A company may run an application which requires a person full time to maintain, but a single person can maintain multiple stacks for a SaaS provider which drives down the TCO. The payroll costs, training costs, risk of not having the person, etc. are all mitigated by outsourcing a given application as a service. This makes a lot of sense for business critical systems where internal infrastructure cannot keep up.
The price tag tends to be a bit higher or the feature set a bit sparser than traditional offerings, but the advantages of not having to maintain the backend which is unpredictable can make far more accounting sense. It also means not having to maintain staff, or scale staff, around a given solution. There is one price which is consistent, and the human element is abstracted away.
What Does XaaS Do Wrong?
Any kind of infrastructure outsourcing means trusting someone else with your data, and there is always an associated risk. A chain is only as strong as its weakest link, holds especially true for security. The more potentially faulty points, the more likely one is to fail.
XaaS aims to try and level the unpredictability of operating a business, but this leveling also limits the business’s natural growth. It’s easy to add a single piece of infrastructure at a time with a predictable service cost, but what happens if it doesn’t work out? What happens if another service does everything you add a piece at a time for at a lower cost? What happens when your services cost more than a small, inhouse maintenance team does for your use case? The cost is predictable, but it’s like a CD, you’ve traded risk for guarantee. You get a given service for a given cost, but it might be cheaper to do it differently, and if you’ve bought in too far, you will struggle to escape.

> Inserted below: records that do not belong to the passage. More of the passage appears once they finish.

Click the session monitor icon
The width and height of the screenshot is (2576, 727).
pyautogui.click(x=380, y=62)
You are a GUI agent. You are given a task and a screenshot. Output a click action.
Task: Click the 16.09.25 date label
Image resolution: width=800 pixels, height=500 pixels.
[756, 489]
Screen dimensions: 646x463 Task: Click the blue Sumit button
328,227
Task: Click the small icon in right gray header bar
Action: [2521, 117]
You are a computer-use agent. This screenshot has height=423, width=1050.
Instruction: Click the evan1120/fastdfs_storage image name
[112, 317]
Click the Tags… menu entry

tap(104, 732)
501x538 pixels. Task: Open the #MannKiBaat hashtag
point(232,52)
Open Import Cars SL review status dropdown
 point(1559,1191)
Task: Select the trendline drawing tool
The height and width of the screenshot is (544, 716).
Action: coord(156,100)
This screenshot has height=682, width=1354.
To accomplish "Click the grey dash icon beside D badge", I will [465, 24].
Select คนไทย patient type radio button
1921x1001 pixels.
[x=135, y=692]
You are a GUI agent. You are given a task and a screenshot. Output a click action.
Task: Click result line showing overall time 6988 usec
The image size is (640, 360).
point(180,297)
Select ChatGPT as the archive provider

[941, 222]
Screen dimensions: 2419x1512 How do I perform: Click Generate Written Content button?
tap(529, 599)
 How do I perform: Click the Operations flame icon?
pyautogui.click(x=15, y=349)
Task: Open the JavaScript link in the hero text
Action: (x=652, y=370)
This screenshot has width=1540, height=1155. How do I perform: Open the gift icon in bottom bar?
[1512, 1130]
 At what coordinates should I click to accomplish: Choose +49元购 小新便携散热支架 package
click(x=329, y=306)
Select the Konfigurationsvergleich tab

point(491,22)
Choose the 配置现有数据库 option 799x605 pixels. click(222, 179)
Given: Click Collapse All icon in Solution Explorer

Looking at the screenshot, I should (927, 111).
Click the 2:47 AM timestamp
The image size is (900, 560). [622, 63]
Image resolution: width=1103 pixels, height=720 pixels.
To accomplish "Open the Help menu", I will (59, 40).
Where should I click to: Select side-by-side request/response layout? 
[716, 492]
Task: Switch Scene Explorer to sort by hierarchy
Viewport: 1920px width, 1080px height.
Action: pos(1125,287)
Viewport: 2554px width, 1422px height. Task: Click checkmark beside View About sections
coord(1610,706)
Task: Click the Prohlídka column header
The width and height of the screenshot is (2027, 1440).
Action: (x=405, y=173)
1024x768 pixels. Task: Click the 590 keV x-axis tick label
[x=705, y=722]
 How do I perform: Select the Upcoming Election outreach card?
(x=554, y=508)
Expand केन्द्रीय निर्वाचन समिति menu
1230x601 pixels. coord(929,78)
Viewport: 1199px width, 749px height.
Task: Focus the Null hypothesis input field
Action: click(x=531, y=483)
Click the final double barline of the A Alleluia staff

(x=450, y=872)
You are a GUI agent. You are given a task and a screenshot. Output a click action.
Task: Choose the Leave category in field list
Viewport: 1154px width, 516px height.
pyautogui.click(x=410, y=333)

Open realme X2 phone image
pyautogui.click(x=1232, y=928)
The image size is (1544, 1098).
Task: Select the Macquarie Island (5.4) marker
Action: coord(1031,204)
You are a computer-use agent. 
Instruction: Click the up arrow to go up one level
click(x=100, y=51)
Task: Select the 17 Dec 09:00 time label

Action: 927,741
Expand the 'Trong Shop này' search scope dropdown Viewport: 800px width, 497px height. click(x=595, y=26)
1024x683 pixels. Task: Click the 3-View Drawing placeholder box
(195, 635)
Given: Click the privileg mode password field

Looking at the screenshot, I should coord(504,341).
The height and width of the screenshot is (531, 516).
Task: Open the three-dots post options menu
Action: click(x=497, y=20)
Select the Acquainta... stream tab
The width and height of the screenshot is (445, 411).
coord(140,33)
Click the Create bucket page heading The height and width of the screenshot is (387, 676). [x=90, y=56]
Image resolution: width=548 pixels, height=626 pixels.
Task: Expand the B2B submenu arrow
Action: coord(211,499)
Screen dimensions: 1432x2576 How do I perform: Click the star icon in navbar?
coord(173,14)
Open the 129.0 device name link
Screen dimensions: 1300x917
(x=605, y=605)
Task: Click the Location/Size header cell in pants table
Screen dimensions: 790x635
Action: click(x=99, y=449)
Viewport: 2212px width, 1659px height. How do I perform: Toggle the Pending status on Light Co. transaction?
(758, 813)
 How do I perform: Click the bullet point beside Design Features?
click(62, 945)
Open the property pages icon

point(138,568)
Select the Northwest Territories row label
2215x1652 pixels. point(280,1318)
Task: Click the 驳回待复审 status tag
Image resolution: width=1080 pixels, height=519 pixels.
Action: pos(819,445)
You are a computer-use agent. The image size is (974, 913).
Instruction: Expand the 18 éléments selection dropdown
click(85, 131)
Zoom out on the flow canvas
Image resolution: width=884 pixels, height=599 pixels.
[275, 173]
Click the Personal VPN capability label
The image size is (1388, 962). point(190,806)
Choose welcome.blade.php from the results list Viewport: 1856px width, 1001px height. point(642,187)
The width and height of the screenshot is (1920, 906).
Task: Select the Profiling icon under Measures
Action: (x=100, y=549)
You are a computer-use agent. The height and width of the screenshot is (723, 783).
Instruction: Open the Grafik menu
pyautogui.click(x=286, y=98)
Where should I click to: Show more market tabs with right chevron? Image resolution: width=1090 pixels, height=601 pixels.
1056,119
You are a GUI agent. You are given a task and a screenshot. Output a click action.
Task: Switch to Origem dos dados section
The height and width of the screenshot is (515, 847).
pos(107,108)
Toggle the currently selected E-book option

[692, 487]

You are also at the mercy of how competent a vendor is, and whether or not they manage to stay in business. If a XaaS business goes under, what do you do? For certain things, you can jump to anyone else, but for other things, it can be a bit harder.
What Does XaaS Mean for a Business?
Volatile costs can be normalized. The overall cost may go up, but the monthly and yearly costs will be more predictable. XaaS also means that many facets of a business can be offloaded in part or whole leading to more focus on core competencies. This can mean certain paths to growth are cut off as well. This doesn’t matter for elements of the business which will never have focus, but too much reliance on a process may preclude other avenues.
XaaS is a balancing act of what a company wants to grow in and what it doesn’t want to think about. Accounting probably won’t matter to you if you have no plans to expand into anything even tangential to finance, but certain technologies and competencies can be paramount to success in a given sector. Outsource what doesn’t matter or what is too volatile and keep what defines your business. It can be possible to be a middle man to these services, but it’s a very temporary existence for any given platform.
If it can be delivered remotely, it will be. More and more services will be abstracted into their own sector of XaaS as the service economy grows. It’s not just tech services outsourcing anymore. Janitorial services, accounting services, HR services, and more have already been abstracted and outsourced. The power of numbers and risk reduction means basically anything a person or business needs can be outsourced. What can you do when you take out the pieces holding you and your business back? When you don’t need to even think of it, it’s invisible for better and for worse.